Reoccurring Problems in APA Formatted Theses

 

Using hyphens

 

Read APA, pp. 89-94 291 on hyphens. Notice that some words are always hyphenated (check Webster's Collegiate Dictionary to determine spelling); some prefixes in APA are never hyphenated. Words ending with "-ly" are not hyphenated. The placement of words can determine if hyphenation is required. If two words create a compound modifier, they are hyphenated. This situation commonly occurs with ages. We may speak of a class of 8-year-old students and hyphenate the compound phrase "8 year old" because the word "students" follows that phrase. However, if the sentence is styled "a class of children 8 years old," there are no hyphens because no noun follows the phrase. Microsoft Word will usually recognize this grammar problem, but not always. Similarly, in the case of the t test, you would hyphenate "t-test analysis," but not "performance of a t test" (see top of p. 94).

 

If two or three words are linked together, hyphens, not dashes are used. Dashes—also more technically known as "em dashes"—link phrases together. A dash can be made by typing two hyphens together. There should be no space on either side of the hyphens. Microsoft Word will push the two hyphens together to make a dash if that preference is selected. Type the two hyphens, then a letter, then a space, and see if that preference is activated. However, that preference may not be available if you use a pre-formatted table of contents. The graduate office requests that one form of the dash be used consistently throughout the thesis: either the two-hyphen form or the longer single dash.

 

Using quotation marks

 

Always use quotation marks around exact phrases and provide a page number for the quotation (unless the source is electronic). Indicate any changes to the quotation with square bracket or ellipsis points. There must be spaces between each ellipsis point.

 

As more and more material is available electronically, we benefit from greater access to international material. That means that some of your source material will be written in British, not American, English. There are some differences in punctuation and capitalization rules between the two forms of written English. The biggest headache involves the use of quotation marks. It is not acceptable to merely copy the format used in your source. Follow the APA style manual instructions and change the type of quotation mark used in your sources if necessary. Use double quotation mark around quoted material and titles of articles mentioned in your text (but not in the Reference page).
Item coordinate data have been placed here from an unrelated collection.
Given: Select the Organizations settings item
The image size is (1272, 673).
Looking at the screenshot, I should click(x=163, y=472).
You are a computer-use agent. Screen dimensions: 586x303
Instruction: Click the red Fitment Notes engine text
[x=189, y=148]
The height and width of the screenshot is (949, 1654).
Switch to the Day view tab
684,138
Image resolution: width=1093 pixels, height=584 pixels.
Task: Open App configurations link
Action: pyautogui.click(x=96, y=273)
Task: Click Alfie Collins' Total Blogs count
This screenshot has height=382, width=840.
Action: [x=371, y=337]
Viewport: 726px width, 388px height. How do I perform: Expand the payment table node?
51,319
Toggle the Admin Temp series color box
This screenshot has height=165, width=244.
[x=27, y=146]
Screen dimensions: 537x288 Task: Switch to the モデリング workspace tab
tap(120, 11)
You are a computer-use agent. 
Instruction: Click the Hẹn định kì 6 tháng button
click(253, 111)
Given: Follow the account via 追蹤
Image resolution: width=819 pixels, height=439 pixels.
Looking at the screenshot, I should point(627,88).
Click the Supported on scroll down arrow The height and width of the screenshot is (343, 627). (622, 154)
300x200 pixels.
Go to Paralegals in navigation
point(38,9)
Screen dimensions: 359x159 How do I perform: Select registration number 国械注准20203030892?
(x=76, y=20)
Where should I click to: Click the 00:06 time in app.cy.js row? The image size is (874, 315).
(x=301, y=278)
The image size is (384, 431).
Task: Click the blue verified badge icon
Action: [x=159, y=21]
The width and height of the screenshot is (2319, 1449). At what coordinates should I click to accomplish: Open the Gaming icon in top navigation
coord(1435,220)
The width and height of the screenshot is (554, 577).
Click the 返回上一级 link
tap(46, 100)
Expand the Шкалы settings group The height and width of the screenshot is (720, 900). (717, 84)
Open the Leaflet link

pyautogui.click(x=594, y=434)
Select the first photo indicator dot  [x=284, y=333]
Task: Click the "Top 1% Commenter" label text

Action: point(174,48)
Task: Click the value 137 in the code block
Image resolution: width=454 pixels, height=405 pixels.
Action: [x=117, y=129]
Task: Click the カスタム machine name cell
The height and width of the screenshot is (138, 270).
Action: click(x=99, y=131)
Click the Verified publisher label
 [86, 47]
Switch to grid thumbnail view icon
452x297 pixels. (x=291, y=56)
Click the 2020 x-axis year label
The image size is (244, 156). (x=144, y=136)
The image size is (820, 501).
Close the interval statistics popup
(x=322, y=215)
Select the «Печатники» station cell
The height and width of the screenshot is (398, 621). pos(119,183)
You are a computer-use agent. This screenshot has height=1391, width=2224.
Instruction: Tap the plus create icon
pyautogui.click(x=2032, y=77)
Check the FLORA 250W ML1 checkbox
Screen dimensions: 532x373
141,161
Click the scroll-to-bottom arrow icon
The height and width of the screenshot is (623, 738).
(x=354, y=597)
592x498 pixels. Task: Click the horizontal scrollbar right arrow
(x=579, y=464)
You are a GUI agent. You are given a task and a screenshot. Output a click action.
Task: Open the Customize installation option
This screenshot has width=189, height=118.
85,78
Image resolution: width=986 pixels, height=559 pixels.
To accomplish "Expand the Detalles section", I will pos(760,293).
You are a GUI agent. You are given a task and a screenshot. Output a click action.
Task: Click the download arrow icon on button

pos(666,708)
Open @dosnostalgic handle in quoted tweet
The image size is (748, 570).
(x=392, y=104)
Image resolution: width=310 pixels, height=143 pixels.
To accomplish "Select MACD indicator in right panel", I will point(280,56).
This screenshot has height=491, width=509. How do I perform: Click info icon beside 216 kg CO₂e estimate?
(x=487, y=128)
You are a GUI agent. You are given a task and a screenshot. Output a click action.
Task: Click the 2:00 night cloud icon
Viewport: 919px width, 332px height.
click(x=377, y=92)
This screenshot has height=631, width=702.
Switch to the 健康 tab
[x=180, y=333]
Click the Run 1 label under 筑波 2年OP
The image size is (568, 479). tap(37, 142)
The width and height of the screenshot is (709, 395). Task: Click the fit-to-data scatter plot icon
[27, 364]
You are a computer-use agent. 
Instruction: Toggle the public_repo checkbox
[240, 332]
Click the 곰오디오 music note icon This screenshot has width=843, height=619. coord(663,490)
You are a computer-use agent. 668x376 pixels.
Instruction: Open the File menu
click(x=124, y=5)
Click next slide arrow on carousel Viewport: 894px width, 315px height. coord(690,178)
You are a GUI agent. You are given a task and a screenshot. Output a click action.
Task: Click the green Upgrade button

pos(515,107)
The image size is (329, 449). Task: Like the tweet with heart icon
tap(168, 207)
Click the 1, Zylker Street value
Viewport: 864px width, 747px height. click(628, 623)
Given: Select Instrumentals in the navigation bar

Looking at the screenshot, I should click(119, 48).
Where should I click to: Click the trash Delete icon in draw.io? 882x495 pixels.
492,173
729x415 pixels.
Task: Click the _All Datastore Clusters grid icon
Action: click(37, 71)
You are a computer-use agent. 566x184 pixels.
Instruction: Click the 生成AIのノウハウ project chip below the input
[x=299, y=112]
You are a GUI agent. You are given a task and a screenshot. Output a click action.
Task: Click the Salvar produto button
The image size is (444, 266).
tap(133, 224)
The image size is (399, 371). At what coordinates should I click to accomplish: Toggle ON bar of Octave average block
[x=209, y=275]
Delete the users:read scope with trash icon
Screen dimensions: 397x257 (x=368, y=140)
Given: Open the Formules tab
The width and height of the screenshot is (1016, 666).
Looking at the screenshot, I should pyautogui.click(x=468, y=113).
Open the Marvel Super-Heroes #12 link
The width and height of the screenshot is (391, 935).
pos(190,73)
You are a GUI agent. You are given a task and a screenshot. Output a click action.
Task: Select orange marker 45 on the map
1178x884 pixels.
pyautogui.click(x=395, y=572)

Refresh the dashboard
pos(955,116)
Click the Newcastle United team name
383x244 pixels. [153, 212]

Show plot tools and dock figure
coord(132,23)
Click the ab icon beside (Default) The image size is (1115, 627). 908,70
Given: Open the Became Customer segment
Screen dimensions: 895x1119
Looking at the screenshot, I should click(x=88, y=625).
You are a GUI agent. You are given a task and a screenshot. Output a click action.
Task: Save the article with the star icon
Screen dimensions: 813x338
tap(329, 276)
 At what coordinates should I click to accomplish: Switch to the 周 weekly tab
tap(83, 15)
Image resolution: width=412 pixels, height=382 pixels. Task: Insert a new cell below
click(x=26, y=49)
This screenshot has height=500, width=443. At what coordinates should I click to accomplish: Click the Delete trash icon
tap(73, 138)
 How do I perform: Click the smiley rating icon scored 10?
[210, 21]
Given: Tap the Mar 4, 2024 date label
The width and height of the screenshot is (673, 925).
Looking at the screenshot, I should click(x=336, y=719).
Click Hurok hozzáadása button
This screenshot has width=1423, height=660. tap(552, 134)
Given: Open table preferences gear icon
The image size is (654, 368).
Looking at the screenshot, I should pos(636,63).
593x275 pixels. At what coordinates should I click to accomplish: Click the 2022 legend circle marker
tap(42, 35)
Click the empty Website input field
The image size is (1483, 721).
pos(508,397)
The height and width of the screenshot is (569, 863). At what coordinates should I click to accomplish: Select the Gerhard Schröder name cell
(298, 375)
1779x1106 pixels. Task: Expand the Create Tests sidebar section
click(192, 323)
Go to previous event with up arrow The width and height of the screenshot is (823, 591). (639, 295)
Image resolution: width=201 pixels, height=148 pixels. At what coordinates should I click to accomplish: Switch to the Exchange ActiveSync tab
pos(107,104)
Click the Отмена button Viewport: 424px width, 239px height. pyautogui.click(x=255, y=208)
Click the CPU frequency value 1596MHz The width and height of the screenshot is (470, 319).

Only use the single form of the quotation mark for quotations within quotations. (The UK uses the single form instead of the double form.) Always place periods and commas inside the quotation marks, colons and semicolons outside. (The UK places all punctuation marks outside the quotation marks.)

 

As with the hyphens, use the same type of format for quotations consistently throughout the thesis. Microsoft Word's default form is a "smart quote" that makes a distinction between opening and closing quotation marks. Make sure the marks are curving in the correct direction. This preference can be turned off to produce the straight-line marks you see in this document. The straight-line quotation marks are also commonly used in website documents, so if you copy and paste material from a website, be aware that the punctuation format may differ from the rest of your text (and I will notice that).

 

Using numbers

 

Read the section of number use on pp. 122-129 very carefully and examine the literature to observe how numeric data is reported.

 

APA states on p. 108, "Write out abbreviations for metric and nonmetric units that are not accompanied by numeric values (e.g., measured in centimeters, several pounds)."

If there is a numeric value with a measurement listed in APA list of measurements (pp. 106-108), you must use abbreviations rather than writing out the full word (e.g., 5 min., 30 sec., 4 m., not 5 minutes, 30 seconds, 4 meter).